The study, published in the Journal of the Royal Society Interface, examined the UK’s suitability for the Asian tiger mosquito (Aedes albopictus) under current and future climate scenarios. The invasive species has already established itself in Europe, and has long-lasting and drought-resistant eggs that can be accidentally transported over long distances by car tyres or in plant pots.

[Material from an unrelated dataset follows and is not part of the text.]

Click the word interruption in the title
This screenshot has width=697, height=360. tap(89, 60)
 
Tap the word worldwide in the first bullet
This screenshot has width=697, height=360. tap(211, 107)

The eggs can undergo what is known as a diapause, where development of the eggs is suspended in unfavourable conditions, allowing them to survive the colder winters of Europe and the UK. Having caused outbreaks of dengue and chikungunya in Europe already, understanding whether this mosquito could survive in the UK is an important public health concern.
Alarmingly, eggs from the mosquito have already been discovered in the UK. Lead author on the study and PhD student at the Institute of Infection and Global Health, Sören Metelmann said: “Whether or not the mosquito could actually become established in the UK is assessed by analysing the climatic conditions with mathematical models. For now, only some small areas in south-east England seem to be suitable but future scenarios suggest that the Asian tiger mosquito could become established over almost all of England and Wales.”
The mathematical model used in the study is novel in its inclusion of the diurnal temperature range (DTR), which is the difference between the maximum mid-day temperature and the minimum night-time temperature and has been shown to significantly affect the life cycle of the mosquito.
The study goes on to recommend future stringent vector surveillance in southern UK ports and high importation risk areas along motorways, to monitor potential establishment of the mosquito in the UK. It also recommends human and veterinary health services should get prepared to deal with pathogens potentially transmitted by the mosquito in warm summers.